REQUIRED WORK:
Word for word, write out all the entries below, omitting every picture.

RECORDS Start Marker

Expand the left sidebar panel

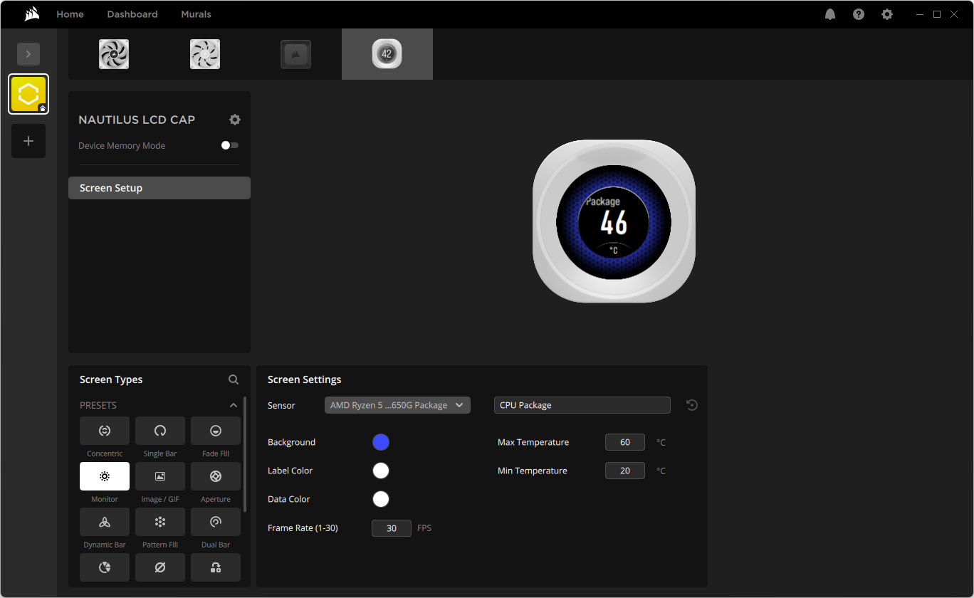coord(28,54)
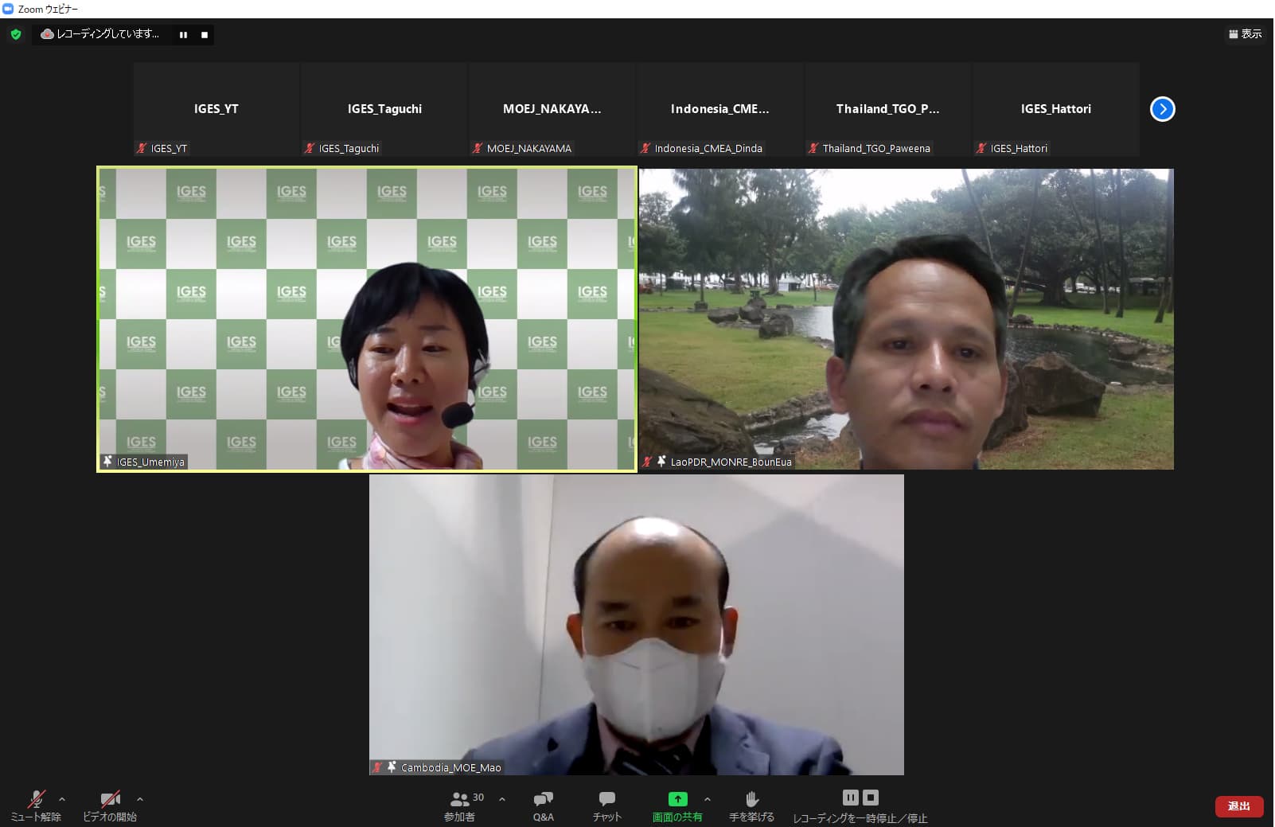Screen dimensions: 1275x827
Task: Stop recording from the top recording bar
Action: 205,35
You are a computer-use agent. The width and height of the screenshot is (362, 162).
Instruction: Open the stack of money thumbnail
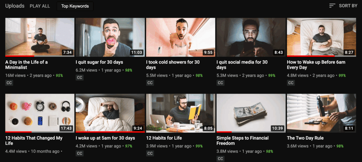pos(251,113)
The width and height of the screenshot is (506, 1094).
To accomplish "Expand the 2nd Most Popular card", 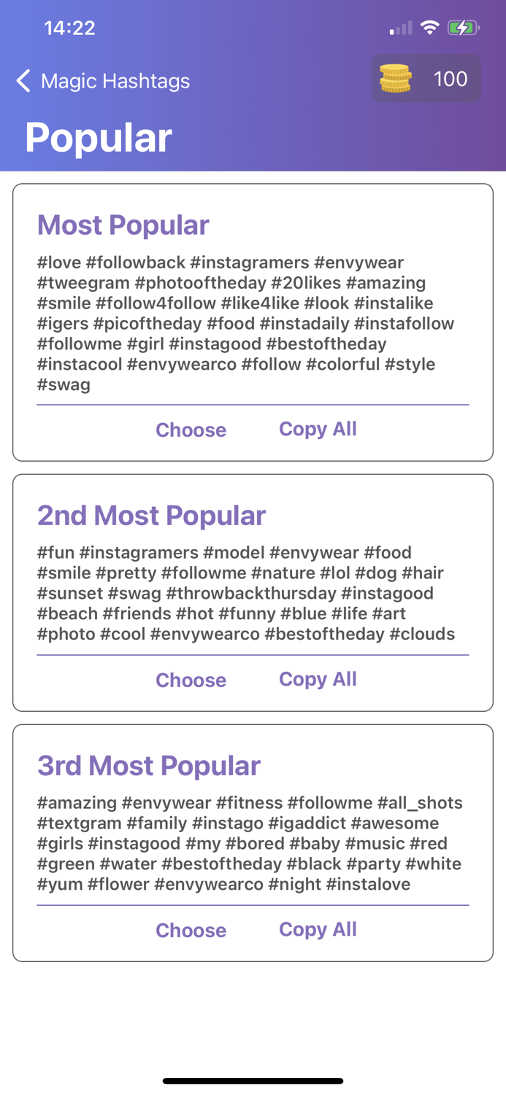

RECORDS End Marker

REPLY TO THE EXERCISE:
Expand the left sidebar panel

coord(28,54)
Screen dimensions: 1275x827
Task: Stop recording from the top recording bar
Action: 205,35
You are a computer-use agent. The width and height of the screenshot is (362, 162).
Instruction: Open the stack of money thumbnail
pos(251,113)
The width and height of the screenshot is (506, 1094).
To accomplish "Expand the 2nd Most Popular card", 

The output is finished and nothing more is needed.